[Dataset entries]
——

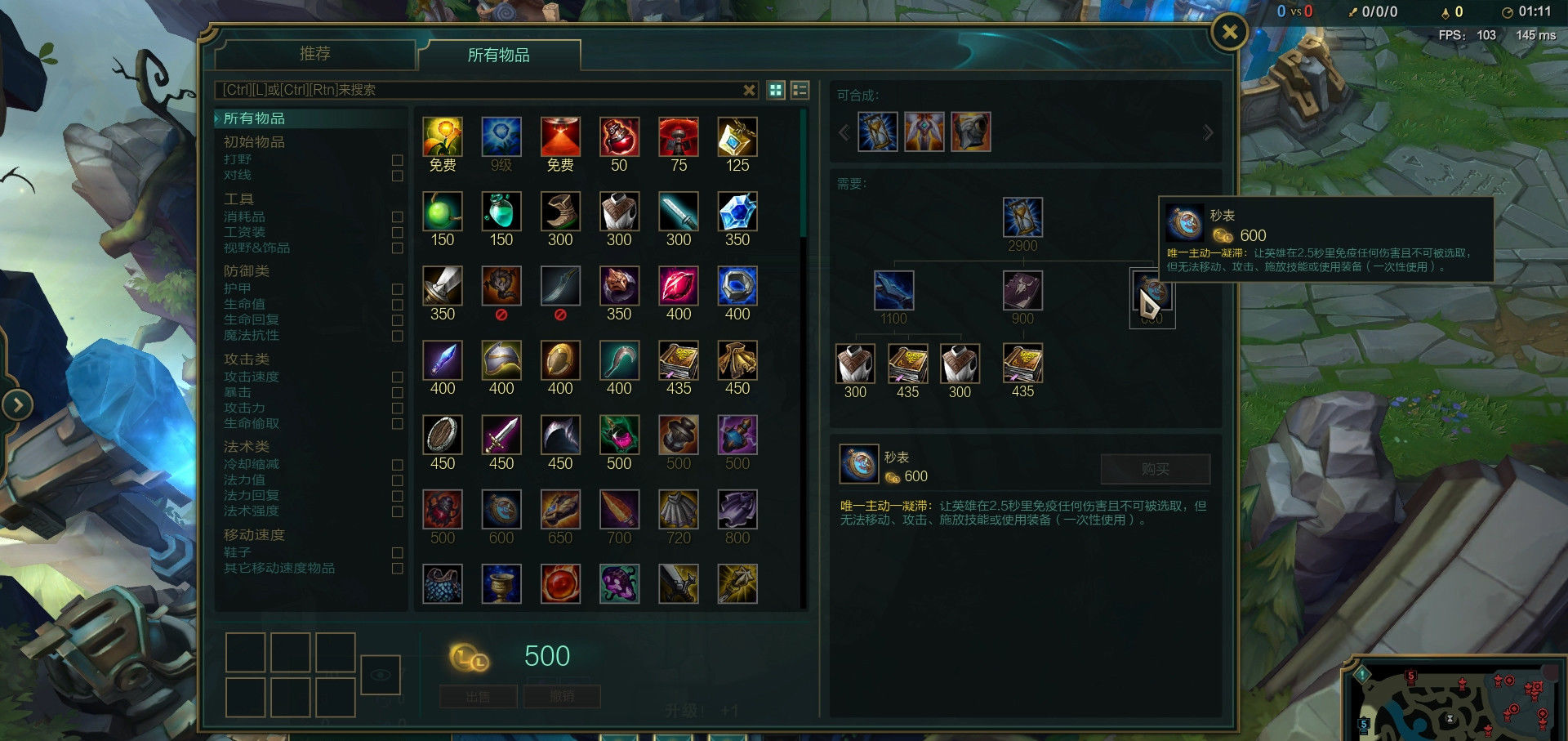Screen dimensions: 1568x741
Task: Clear the item search box
Action: 749,90
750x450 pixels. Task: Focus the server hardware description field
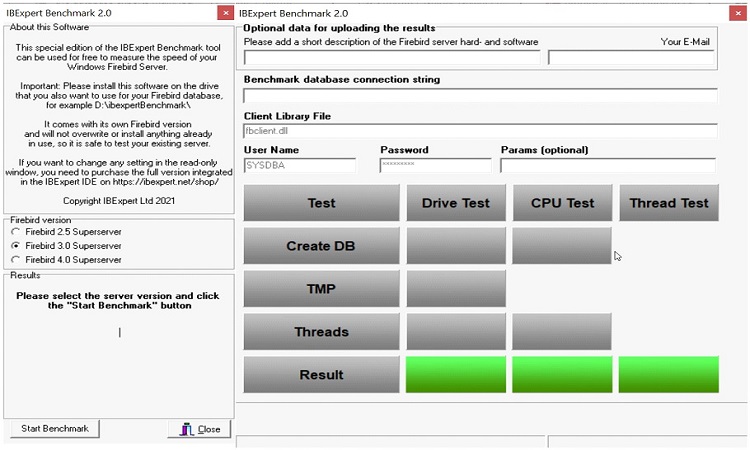click(391, 58)
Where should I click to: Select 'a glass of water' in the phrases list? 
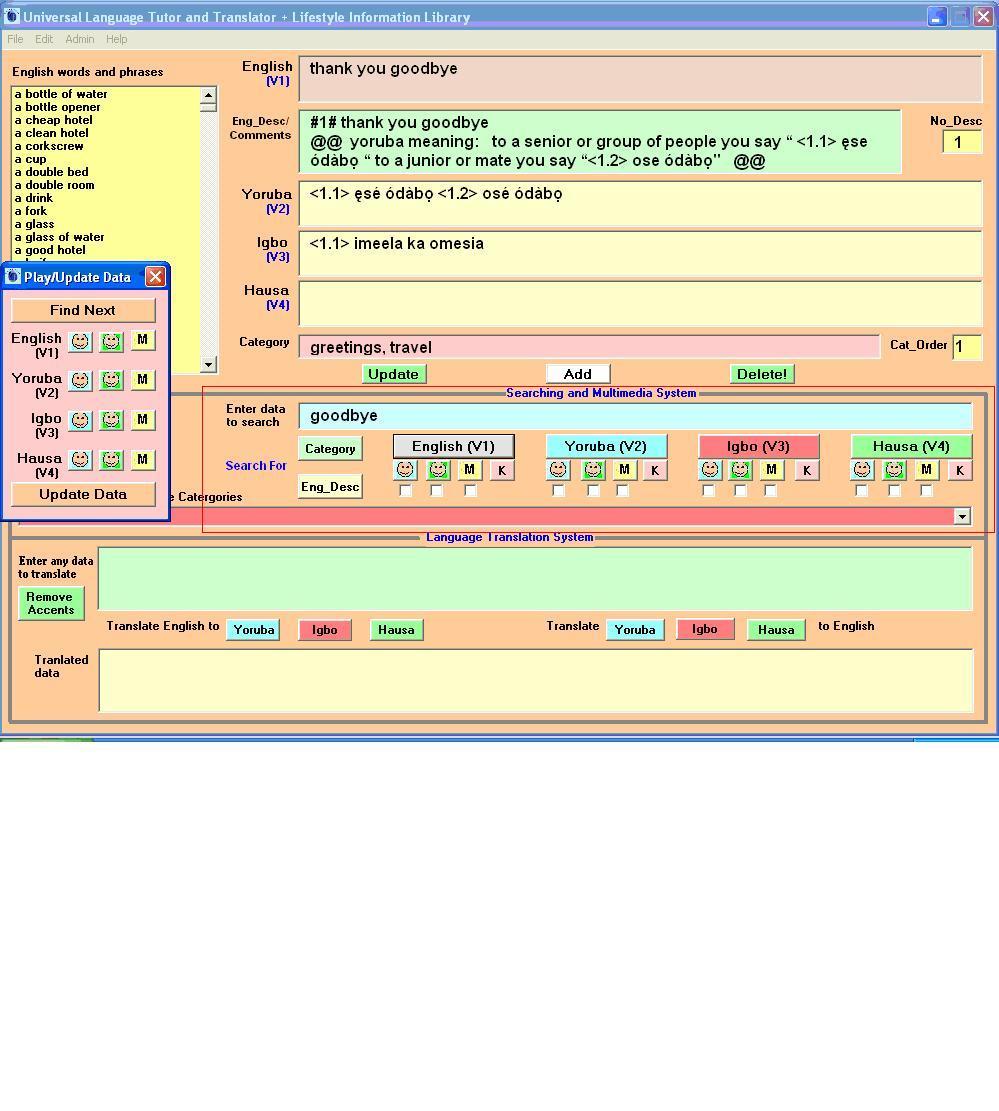point(60,237)
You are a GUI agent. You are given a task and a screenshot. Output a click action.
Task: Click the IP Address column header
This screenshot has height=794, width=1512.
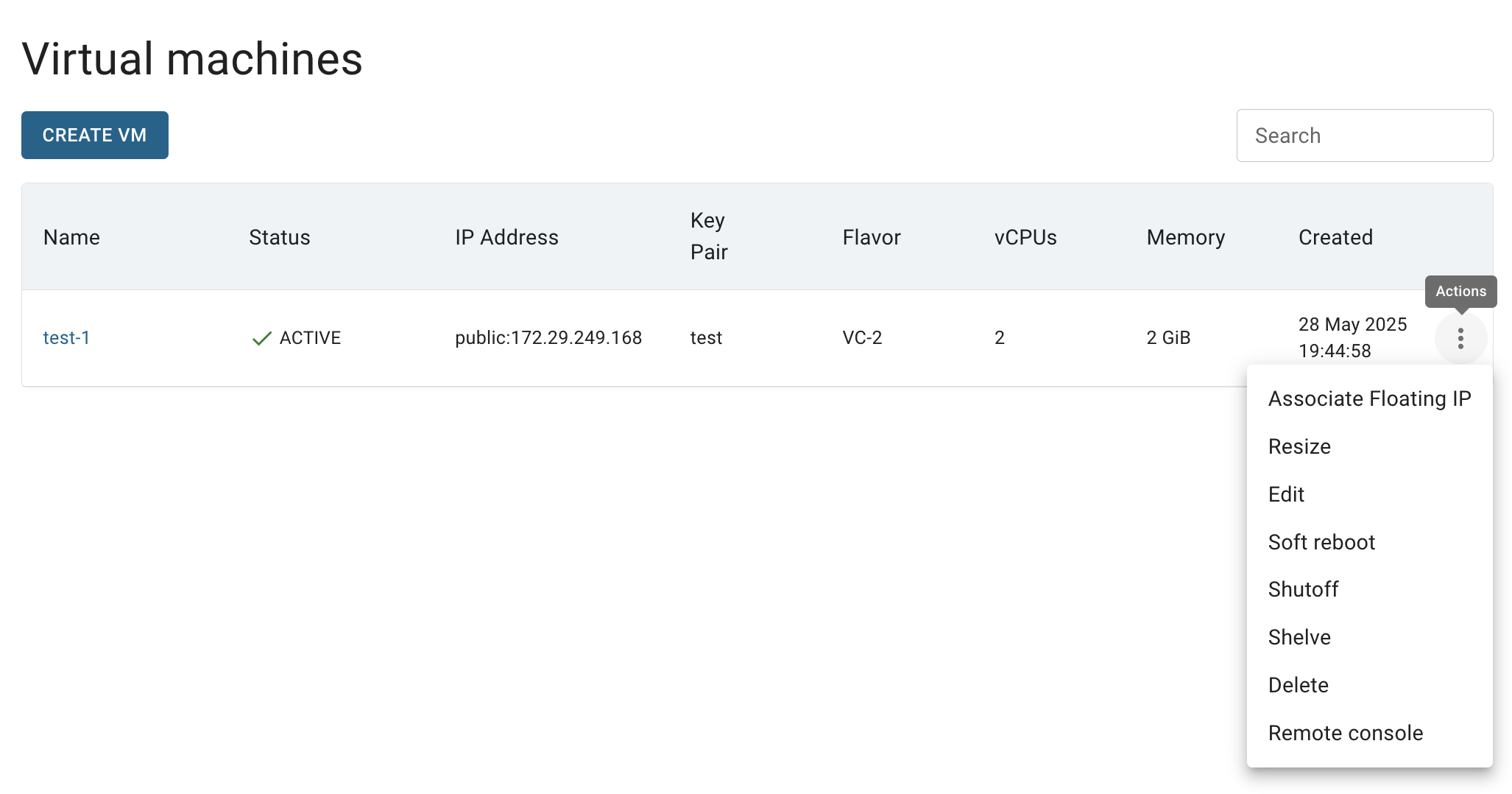[x=506, y=237]
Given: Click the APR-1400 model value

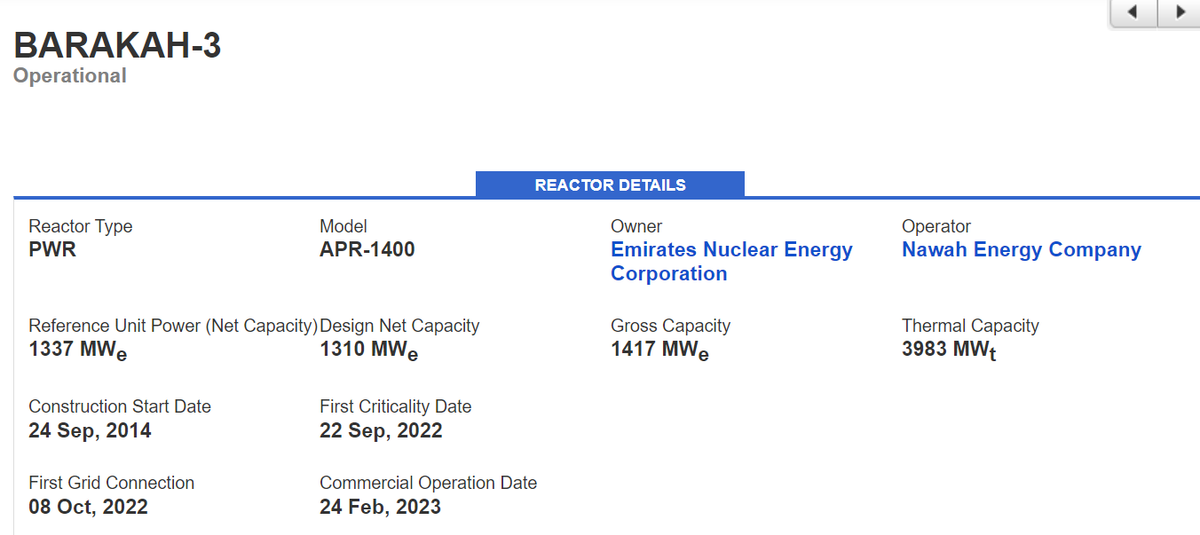Looking at the screenshot, I should [x=367, y=250].
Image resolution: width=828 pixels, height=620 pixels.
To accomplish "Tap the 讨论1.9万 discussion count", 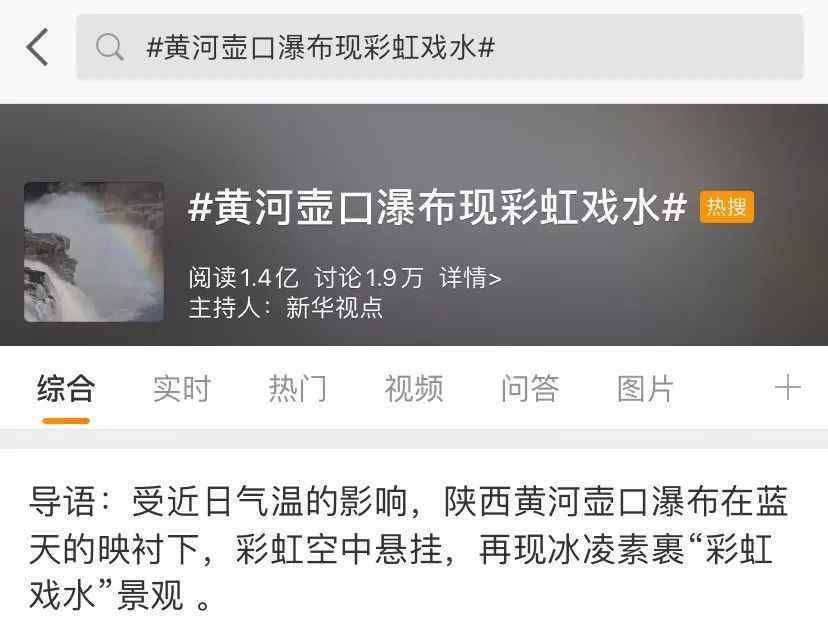I will tap(369, 277).
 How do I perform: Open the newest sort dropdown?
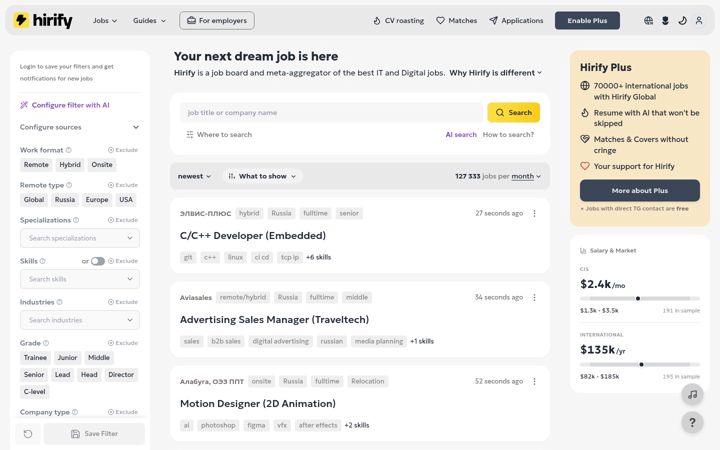coord(194,176)
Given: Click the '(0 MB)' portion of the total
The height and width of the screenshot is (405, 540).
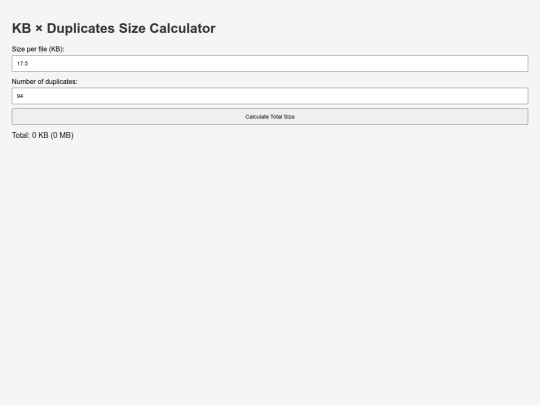Looking at the screenshot, I should point(62,135).
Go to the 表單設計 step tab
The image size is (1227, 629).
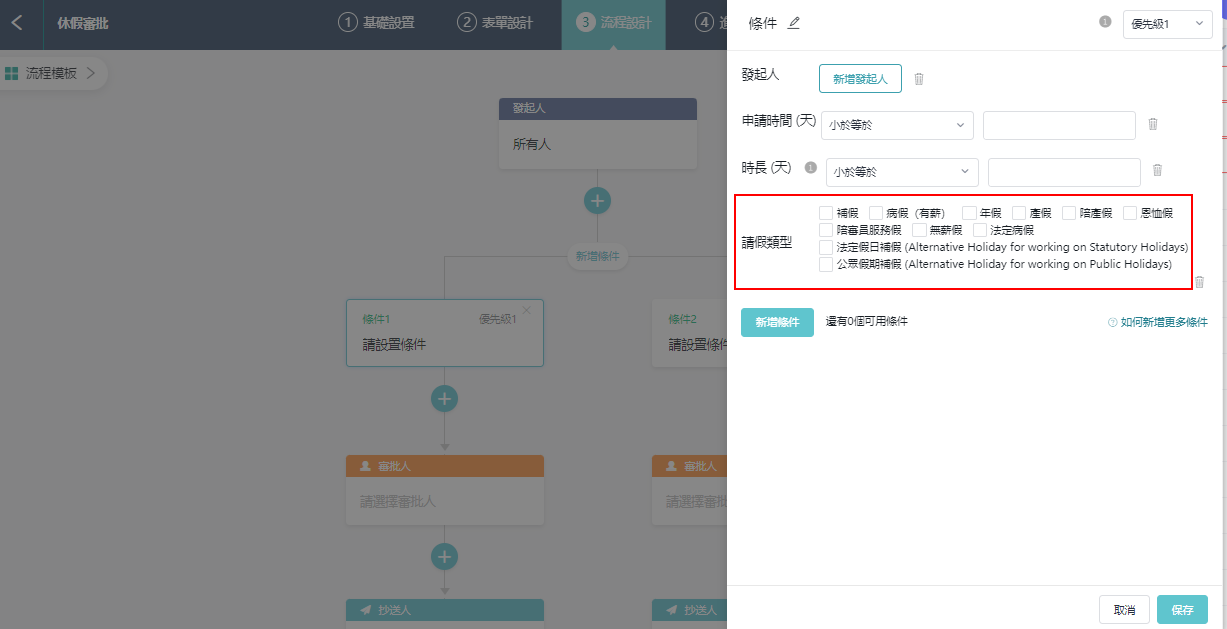pyautogui.click(x=495, y=23)
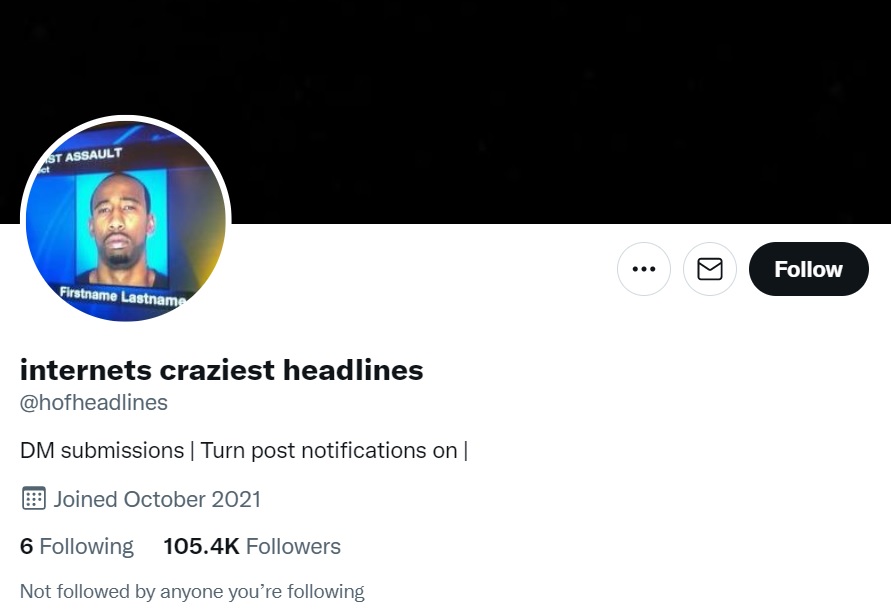
Task: Open the three-dot more options menu
Action: (x=644, y=269)
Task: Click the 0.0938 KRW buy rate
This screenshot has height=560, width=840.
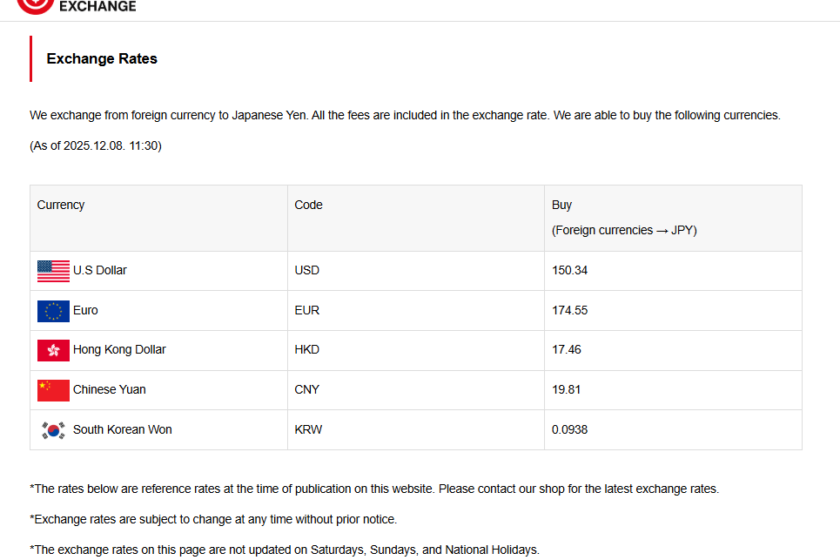Action: tap(570, 430)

——

▸ **REQUIRED WORK**
Drop the pictures; return the lines above from the line containing "750x450 pixels. Task: Focus" to the line containing "Image resolution: width=828", both included, exactly.

▸ **YOUR SOLUTION**
750x450 pixels. Task: Focus the server hardware description field
click(391, 58)
Where should I click to: Select 'a glass of water' in the phrases list? 
point(60,237)
You are a GUI agent. You are given a task and a screenshot. Output a click action.
Task: Click the IP Address column header
This screenshot has height=794, width=1512.
[x=506, y=237]
Given: Click the APR-1400 model value

Looking at the screenshot, I should [x=367, y=250].
Image resolution: width=828 pixels, height=620 pixels.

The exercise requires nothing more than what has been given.